DATASET CONTENT:
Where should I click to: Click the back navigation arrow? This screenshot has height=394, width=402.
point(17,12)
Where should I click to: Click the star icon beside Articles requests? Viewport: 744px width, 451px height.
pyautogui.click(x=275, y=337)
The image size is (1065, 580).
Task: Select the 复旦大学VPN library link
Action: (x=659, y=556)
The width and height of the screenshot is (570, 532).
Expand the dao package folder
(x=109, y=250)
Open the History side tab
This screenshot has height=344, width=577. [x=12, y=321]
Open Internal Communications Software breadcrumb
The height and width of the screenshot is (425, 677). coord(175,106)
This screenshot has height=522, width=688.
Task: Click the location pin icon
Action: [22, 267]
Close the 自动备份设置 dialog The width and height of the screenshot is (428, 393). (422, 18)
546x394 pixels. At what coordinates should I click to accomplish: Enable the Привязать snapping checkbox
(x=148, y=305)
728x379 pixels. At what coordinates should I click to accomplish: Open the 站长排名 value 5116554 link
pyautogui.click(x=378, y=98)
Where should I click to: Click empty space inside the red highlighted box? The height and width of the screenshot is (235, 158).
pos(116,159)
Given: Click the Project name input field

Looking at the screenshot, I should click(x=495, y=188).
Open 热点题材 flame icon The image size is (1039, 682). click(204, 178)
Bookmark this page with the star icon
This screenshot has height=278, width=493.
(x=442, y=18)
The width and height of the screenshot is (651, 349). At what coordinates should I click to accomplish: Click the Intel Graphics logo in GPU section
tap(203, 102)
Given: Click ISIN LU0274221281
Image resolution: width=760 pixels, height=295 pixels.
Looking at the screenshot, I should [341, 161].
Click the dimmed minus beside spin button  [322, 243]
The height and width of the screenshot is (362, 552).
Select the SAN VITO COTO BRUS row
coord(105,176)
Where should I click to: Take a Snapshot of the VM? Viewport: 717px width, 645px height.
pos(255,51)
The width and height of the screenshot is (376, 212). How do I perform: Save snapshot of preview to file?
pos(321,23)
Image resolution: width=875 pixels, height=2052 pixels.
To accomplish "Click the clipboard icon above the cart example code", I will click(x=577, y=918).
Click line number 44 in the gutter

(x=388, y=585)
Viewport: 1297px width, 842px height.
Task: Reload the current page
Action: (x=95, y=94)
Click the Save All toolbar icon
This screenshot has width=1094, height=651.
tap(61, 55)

STATED PROBLEM: Rewrite all the material above, replacing "Where should I click to" with "Where do I click to" and keeping everything else the same.

EXPECTED ANSWER:
Where do I click to: Click the back navigation arrow? This screenshot has height=394, width=402.
point(17,12)
Where do I click to: Click the star icon beside Articles requests? Viewport: 744px width, 451px height.
pyautogui.click(x=275, y=337)
The image size is (1065, 580).
Task: Select the 复旦大学VPN library link
Action: (x=659, y=556)
The width and height of the screenshot is (570, 532).
Expand the dao package folder
(x=109, y=250)
Open the History side tab
This screenshot has height=344, width=577. [x=12, y=321]
Open Internal Communications Software breadcrumb
The height and width of the screenshot is (425, 677). coord(175,106)
This screenshot has height=522, width=688.
Task: Click the location pin icon
Action: [22, 267]
Close the 自动备份设置 dialog The width and height of the screenshot is (428, 393). (422, 18)
546x394 pixels. At what coordinates should I click to accomplish: Enable the Привязать snapping checkbox
(x=148, y=305)
728x379 pixels. At what coordinates should I click to accomplish: Open the 站长排名 value 5116554 link
pyautogui.click(x=378, y=98)
Where do I click to: Click empty space inside the red highlighted box? The height and width of the screenshot is (235, 158).
pos(116,159)
Given: Click the Project name input field

Looking at the screenshot, I should click(x=495, y=188).
Open 热点题材 flame icon The image size is (1039, 682). click(204, 178)
Bookmark this page with the star icon
This screenshot has height=278, width=493.
(x=442, y=18)
The width and height of the screenshot is (651, 349). At what coordinates should I click to accomplish: Click the Intel Graphics logo in GPU section
tap(203, 102)
Given: Click ISIN LU0274221281
Image resolution: width=760 pixels, height=295 pixels.
Looking at the screenshot, I should [341, 161].
Click the dimmed minus beside spin button  [322, 243]
The height and width of the screenshot is (362, 552).
Select the SAN VITO COTO BRUS row
coord(105,176)
Where do I click to: Take a Snapshot of the VM? Viewport: 717px width, 645px height.
pos(255,51)
The width and height of the screenshot is (376, 212). How do I perform: Save snapshot of preview to file?
pos(321,23)
Image resolution: width=875 pixels, height=2052 pixels.
To accomplish "Click the clipboard icon above the cart example code", I will click(x=577, y=918).
Click line number 44 in the gutter

(x=388, y=585)
Viewport: 1297px width, 842px height.
Task: Reload the current page
Action: (x=95, y=94)
Click the Save All toolbar icon
This screenshot has width=1094, height=651.
tap(61, 55)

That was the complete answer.